I wasn’t trading 30 years ago. I was in the homebuilding business because real estate was booming. I remember driving to work with a buddy of mine when we heard the news on the radio. I remember him looking at me and saying, “Well, aren’t we glad we aren’t in the market? That’d never happen with real estate.” (Of course, 20 years later, it absolutely did happen to the real estate market — it just happened over a period of years rather than hours.)

There is risk in any investment you make. That’s just the nature of making money. When you have a job, you are trading your time for money. You are paid for your work…AFTER you’ve done the work. There is always a risk that you won’t be paid for your time. Bonds are considered “safe” investments. They don’t pay very much, and that’s because they don’t have much risk. But ask Puerto Rico bondholders how they feel? The high yield they signed up for was because of the increased risk of not being paid. But as it turns out, the high yield still wasn’t enough to account for the risk. They’ll collect pennies on the dollar.

So there is risk in investing in stocks, real estate, bonds and even time. The one thing they all have in common is that we want to make money for putting our assets at risk. There is no “sure thing” when taking risk. If there were, then it wouldn’t be risk, right? Have we learned anything from the 1987 crash, the popping of the real estate bubble, or the blowup of bonds in Puerto Rico. I doubt it. Because the focus tends to be on those specific events rather than the common thread that runs through them — risk.

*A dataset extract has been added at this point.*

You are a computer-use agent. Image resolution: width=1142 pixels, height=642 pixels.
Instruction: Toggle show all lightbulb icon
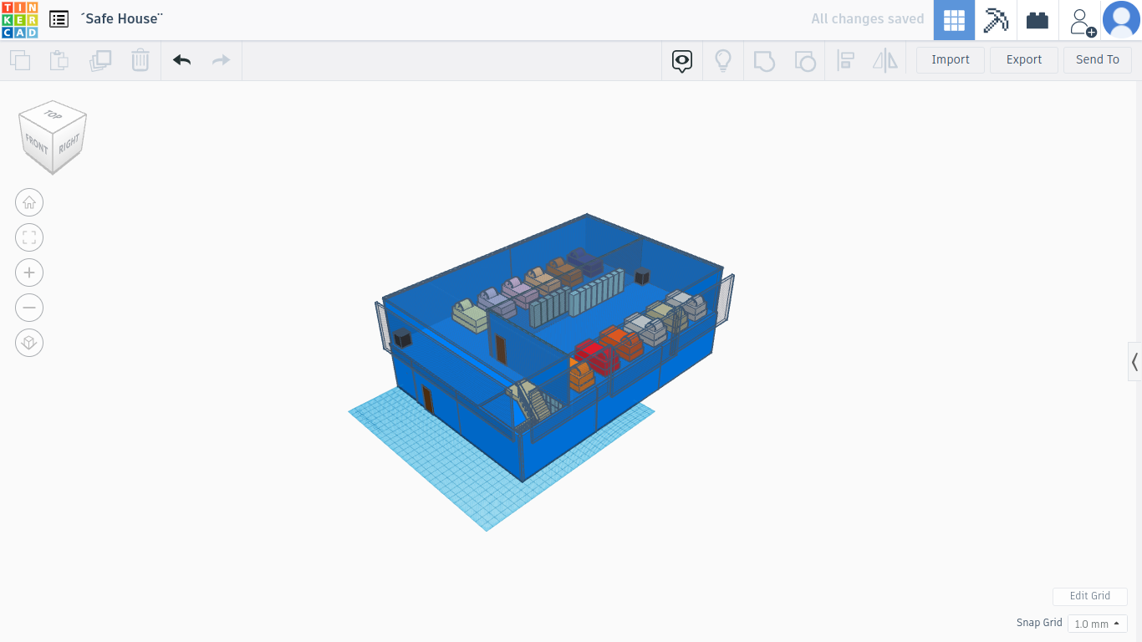722,60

When things are going great, the concept of risk doesn’t seem important. Equities keep moving higher and volatility is essentially non-existent. Complacency is everywhere. What could go wrong? Buy every dip. So far, that strategy has worked pretty well. As such, you’ve got to follow that strategy! If equities do indeed correct, take advantage of the correction and buy the dip. You’ll be able to do that if you’ve incorporated the idea of risk into you investing/trading activity.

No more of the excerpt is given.